Where do you place religion? Do you dismiss or set apart New Age from other religions or places in society?
In New Age Spirituality: Rethinking Religion, Dr. Ingvild Gilhus1, Professor of Cultural Studies and Religion at University of Bergen Norway, maps contemporary “lived” religion into four “spaces”2 within the whole of society.
Four “Spaces” of Religion: There, Here, Anywhere, and Everywhere
|There||Civic, national, imperial religion||Temples and monuments, sacred kingships (royalty), hereditary priesthoods, sacrifice and writings||“Divine” Emperor of Japan, Kabba- sacred stone of Mecca, 14th incarnation of the Dalai Lama, Sharia Law|
|Here||Domestic religion, primarily in homes and burial sites||Family, past and future generations, continuity of family and society||Family rituals, especially meals, gravesite and ancestral ceremonies|
|Anywhere||Religion between ‘There’ and ‘Here’||Marketplace of religious entrepreneurs, associations, including astrologists, psychics||Religious specialists selling magical formulas, casting horoscopes, holding out prospects of a better afterlife|
|Everywhere||Media, public communications, embedded in popular culture: internet, TV, movies, computer games, cultural dialogue||Modern mediatization of religion and the supernatural||Advertisements for oracles and healers in newspapers, TV shows about ghosts and paranormal.
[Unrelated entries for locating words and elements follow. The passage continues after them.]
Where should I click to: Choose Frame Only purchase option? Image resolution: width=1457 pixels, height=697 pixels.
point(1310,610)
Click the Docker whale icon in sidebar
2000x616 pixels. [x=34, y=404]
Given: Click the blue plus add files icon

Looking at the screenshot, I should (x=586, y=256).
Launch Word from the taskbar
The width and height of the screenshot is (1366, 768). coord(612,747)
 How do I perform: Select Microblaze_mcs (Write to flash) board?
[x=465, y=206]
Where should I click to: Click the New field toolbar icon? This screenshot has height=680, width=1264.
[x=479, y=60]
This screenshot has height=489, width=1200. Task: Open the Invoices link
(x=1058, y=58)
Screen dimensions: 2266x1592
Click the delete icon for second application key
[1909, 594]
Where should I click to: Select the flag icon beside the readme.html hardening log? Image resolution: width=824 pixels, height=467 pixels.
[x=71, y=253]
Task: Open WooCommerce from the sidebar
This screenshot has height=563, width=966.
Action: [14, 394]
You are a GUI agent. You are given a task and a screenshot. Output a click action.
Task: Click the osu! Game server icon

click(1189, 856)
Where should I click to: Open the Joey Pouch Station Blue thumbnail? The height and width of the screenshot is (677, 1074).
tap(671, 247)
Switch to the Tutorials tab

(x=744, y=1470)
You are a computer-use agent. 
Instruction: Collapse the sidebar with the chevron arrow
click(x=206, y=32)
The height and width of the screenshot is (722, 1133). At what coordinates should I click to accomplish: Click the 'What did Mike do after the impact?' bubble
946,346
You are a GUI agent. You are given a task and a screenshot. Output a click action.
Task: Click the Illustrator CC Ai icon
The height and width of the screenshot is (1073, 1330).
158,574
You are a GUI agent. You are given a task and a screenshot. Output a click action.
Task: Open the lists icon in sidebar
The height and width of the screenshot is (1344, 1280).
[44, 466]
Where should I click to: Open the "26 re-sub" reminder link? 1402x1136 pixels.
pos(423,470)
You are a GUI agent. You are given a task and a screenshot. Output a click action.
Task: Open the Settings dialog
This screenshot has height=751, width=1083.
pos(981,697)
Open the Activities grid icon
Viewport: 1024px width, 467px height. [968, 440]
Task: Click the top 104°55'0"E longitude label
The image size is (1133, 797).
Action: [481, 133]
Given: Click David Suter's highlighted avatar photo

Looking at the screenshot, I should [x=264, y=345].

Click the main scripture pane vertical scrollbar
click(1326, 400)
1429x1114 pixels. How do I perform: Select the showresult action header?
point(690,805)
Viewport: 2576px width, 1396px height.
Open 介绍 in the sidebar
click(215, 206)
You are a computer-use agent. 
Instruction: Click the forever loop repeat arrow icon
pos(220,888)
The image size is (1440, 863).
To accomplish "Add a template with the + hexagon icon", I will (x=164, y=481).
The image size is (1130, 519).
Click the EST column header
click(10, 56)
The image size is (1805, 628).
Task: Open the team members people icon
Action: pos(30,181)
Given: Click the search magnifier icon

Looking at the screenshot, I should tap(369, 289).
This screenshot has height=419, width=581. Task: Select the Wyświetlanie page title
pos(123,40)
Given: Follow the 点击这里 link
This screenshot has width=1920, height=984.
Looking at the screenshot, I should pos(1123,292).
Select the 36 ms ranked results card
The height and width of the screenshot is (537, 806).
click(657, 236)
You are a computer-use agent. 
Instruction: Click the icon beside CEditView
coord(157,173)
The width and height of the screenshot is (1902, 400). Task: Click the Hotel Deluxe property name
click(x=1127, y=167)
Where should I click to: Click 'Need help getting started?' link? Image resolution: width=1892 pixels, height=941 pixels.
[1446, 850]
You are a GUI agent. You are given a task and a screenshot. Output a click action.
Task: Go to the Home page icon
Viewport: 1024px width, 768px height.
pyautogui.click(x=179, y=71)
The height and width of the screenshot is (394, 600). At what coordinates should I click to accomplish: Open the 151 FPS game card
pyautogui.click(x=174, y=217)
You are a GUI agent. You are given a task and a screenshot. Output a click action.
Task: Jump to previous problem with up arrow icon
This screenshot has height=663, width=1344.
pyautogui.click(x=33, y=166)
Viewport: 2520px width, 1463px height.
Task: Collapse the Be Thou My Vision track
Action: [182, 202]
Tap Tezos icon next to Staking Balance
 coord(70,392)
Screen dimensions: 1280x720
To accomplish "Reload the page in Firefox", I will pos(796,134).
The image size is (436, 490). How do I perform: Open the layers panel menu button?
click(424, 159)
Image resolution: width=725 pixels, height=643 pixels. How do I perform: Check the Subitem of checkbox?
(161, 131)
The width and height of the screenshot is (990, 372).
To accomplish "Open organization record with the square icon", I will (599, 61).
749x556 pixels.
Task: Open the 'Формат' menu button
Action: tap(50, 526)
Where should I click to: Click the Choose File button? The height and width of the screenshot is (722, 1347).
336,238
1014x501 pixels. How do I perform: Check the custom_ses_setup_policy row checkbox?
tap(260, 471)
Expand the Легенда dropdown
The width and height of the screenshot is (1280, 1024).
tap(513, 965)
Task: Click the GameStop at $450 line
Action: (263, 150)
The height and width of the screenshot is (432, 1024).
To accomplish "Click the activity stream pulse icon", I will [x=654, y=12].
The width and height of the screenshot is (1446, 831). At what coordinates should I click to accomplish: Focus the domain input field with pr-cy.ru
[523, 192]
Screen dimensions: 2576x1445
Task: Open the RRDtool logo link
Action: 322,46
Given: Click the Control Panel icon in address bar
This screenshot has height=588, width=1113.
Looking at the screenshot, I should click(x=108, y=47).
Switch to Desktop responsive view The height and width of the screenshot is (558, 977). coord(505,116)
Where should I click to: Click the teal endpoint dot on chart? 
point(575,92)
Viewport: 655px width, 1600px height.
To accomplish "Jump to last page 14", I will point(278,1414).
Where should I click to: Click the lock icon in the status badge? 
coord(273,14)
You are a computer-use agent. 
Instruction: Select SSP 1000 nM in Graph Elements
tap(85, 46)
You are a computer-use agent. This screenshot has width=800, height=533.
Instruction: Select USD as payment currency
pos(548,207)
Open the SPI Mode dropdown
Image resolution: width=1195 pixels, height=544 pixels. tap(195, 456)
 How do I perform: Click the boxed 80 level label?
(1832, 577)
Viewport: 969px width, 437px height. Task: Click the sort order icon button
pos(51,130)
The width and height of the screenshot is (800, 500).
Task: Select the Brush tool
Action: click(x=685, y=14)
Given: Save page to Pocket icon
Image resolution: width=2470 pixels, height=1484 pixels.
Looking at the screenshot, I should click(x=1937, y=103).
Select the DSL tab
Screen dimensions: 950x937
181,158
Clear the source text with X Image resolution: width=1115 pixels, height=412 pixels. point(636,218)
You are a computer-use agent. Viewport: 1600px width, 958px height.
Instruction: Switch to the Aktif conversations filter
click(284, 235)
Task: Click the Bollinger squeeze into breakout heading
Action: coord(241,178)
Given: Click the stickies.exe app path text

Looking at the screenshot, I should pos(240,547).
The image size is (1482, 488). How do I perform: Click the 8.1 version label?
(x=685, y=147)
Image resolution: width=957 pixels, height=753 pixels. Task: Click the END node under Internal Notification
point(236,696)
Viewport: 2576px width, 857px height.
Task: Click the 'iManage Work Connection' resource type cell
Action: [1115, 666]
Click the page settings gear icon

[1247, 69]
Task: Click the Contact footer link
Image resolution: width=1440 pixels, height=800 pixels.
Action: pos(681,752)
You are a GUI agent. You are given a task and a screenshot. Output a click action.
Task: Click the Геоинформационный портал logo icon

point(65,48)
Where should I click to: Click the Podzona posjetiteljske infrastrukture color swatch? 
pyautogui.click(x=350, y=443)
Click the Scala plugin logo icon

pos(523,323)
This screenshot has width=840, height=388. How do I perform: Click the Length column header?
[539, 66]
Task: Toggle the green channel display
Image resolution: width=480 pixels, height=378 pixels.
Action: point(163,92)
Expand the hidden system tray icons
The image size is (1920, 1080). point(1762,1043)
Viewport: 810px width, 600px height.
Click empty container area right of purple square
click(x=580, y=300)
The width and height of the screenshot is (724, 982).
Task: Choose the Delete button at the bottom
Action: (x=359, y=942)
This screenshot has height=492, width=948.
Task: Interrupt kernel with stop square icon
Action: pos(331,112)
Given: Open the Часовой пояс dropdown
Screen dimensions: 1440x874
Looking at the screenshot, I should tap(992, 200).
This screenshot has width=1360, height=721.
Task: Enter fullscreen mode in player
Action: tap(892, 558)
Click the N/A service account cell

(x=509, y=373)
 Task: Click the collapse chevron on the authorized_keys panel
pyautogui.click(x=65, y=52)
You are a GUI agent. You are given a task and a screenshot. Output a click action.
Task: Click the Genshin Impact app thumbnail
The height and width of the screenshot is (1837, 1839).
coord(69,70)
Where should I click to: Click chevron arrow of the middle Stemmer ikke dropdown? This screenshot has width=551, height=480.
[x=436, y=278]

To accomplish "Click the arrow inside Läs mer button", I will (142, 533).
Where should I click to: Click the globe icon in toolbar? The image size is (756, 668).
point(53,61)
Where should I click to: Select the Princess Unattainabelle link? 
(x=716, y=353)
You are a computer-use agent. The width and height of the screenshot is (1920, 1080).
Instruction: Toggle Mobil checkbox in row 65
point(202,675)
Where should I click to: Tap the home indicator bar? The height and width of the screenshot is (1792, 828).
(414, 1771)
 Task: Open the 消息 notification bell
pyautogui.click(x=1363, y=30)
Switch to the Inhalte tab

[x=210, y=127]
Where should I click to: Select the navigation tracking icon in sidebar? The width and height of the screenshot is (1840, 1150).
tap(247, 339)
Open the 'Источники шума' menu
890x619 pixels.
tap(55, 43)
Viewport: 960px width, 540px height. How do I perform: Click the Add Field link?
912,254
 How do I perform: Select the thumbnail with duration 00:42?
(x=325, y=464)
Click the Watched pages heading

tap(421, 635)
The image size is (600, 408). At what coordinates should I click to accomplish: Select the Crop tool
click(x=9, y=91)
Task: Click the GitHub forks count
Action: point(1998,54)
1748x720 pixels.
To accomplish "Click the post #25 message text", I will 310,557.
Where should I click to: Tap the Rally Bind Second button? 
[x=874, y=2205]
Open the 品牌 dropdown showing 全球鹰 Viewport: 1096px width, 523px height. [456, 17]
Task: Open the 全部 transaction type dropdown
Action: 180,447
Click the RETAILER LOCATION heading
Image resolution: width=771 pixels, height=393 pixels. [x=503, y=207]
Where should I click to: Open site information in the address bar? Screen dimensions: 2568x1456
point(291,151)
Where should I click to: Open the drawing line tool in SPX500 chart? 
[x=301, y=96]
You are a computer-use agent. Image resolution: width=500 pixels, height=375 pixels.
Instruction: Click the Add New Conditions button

Often interactive or call-in|
“New Age” is seen as a peculiar type of religion. This impression is misleading. So-called New Age includes astrology, divination, healing, magic, communication with superhuman beings and many other “spiritual” practices. These practices have much in common with the oldest and most durable forms of religion we know, concludes Gilhus3. New Age fits all the basic forms of religion and is not something peculiar.
By examining religion “there, here, anywhere and everywhere” we see New Age spiritualities as part of the whole “space” of religion in contemporary society3. In the last 20 years, the internet and digital technology has accelerated religion “everywhere” in the mediatized space of religion.
There is no ranking between the four spaces. Gilhus claims they all are equally valuable to the whole. The spaces of religion anywhere and everywhere are often labelled as new religious movements, new age, spirituality, alternative movement, and holism3. The terms “new” or “alternative” tends to separate religion “anywhere” and “everywhere” apart from traditional or conventional religion in the “there” and “here” spaces. In actuality, the four religious spaces interact and reinforce each other in contemporary society.
Instead of dismissing or setting apart so-called New Age spiritualities and practices we should recognize these are part of contemporary religion there, here, anywhere, and everywhere— all over the place.
Question for readers: Do you see an increase or decrease in “religion” in contemporary society?
See my index of posts inspired by the book, New Age Spirituality: Rethinking Religion.
- Ingvild Saelid Gilhus, Professor of Cultural Studies and Religion at University of Bergen Norway. She is author of ‘Laughing Gods, Weeping Virgins: Laughter in the History of Religion’, ‘Animals, Gods and Humans: Changing Attitudes to Animals in Greek, Roman and Early Christian Thought’, and other books and articles of religious studies.
- Gilhus’ model is from “All Over the Place: The Contribution of New Age To A Spatial Model of Religion” ch 2: p38-39 of New Age Spirituality: Rethinking Religion edited by Sutcliffe and Gilhus. Acumen: UK. 2013. Print.